日本サッカー協会(JFA)は14日、今月23日のアメリカ代表戦と同27日のエクアドル代表戦に向けたサッカー日本代表メンバーを発表した。

 今週、カタールワールドカップを間近に控えた日本代表に激震が走った。12日、ドイツ1部のボルシア・メンヒェングラッドバッハに所属するDF板倉滉が練習中に左ひざ内側側副靭帯の部分断裂を負ったことが発表された。

 さらに13日、同じくドイツ1部のボーフムに所属するFW浅野拓磨が右ひざ内側側副靭帯断裂と診断されたことも正式に発表された。2人とも保存療法で復帰を目指すことになり、数週間の離脱になると見られている。

 ともに所属クラブで主力を担い、日本代表でも重要な戦力となっている選手の長期離脱。9月の日本代表活動にはもちろん参加できず、11月のワールドカップ本番にも間に合うか微妙な情勢になった。

 これを受けて日本代表の森保一監督が板倉と浅野の現状についての質問に答え、「見通しでいくとワールドカップ本大会にはしっかり戻って選考対象になれる状態だと聞いています」と明かした。

 ただ、どんなに順調に復帰プロセスが進んだとしても実戦に戻ってこられるのはワールドカップ直前になる。森保監督は「彼らにはまずは焦らずにしっかりと治して、ワールドカップ直前の自チームの試合でいいパフォーマンスを見せてもらえるように期待したい」と、ギリギリまで復活を待つ姿勢を示した。

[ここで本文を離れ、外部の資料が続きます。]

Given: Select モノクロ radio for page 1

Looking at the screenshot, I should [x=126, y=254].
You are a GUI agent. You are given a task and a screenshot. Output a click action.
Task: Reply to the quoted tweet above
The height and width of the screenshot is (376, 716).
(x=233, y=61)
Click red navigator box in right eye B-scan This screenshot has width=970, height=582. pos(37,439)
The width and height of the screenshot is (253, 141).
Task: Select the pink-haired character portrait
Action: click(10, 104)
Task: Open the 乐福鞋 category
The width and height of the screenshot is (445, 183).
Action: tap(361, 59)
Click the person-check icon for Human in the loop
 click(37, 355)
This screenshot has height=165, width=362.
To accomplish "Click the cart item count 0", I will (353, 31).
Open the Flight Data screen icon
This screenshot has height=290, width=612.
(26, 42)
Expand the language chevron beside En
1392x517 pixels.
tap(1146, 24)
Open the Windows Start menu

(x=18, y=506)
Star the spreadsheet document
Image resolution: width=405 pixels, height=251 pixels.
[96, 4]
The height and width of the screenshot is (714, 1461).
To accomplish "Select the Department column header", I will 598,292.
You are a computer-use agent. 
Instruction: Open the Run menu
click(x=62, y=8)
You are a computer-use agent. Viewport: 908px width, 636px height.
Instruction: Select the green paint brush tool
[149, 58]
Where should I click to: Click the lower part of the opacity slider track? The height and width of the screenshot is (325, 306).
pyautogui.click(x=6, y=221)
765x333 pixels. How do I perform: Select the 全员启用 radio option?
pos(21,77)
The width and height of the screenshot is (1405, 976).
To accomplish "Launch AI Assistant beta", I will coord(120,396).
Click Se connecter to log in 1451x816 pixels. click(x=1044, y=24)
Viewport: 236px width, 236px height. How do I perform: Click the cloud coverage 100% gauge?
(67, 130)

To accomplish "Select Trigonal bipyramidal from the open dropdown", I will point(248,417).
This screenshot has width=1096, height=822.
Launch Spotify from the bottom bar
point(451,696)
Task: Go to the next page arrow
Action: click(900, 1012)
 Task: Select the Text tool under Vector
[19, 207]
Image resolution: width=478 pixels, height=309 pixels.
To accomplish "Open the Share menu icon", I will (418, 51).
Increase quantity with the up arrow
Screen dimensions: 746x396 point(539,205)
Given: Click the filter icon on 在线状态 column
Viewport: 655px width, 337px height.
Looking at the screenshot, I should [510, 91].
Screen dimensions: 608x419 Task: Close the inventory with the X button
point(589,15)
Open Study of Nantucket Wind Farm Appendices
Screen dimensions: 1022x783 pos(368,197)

 今月10日に行われたブンデスリーガ第6節のシャルケ戦で試合開始早々に負傷交代した浅野は、右ひざ内側側副靭帯断裂が発表される前の12日に自身のツイッターを更新し「人生ってほんとにいろいろあるな。すごいわ」とコメントした。しかし、直前でメンバー入りを逃した前回大会の悔しさを晴らすべくカタールワールドカップ出場を諦めていないはず。

 板倉も14日に自身のインスタグラムを更新し、松葉杖をついた自らの写真ともに「たくさんのメッセージありがとうございます!やるよ俺は!」と、諦めることなく初めてのワールドカップ出場のために全力を尽くす意思を示していた。

 2人とも日本代表がカタールの地で初のワールドカップのベスト8進出を目指すために欠かせない存在。治療やリハビリが順調に進み、少しでもいい状態で戦列復帰してくれることを願いたい。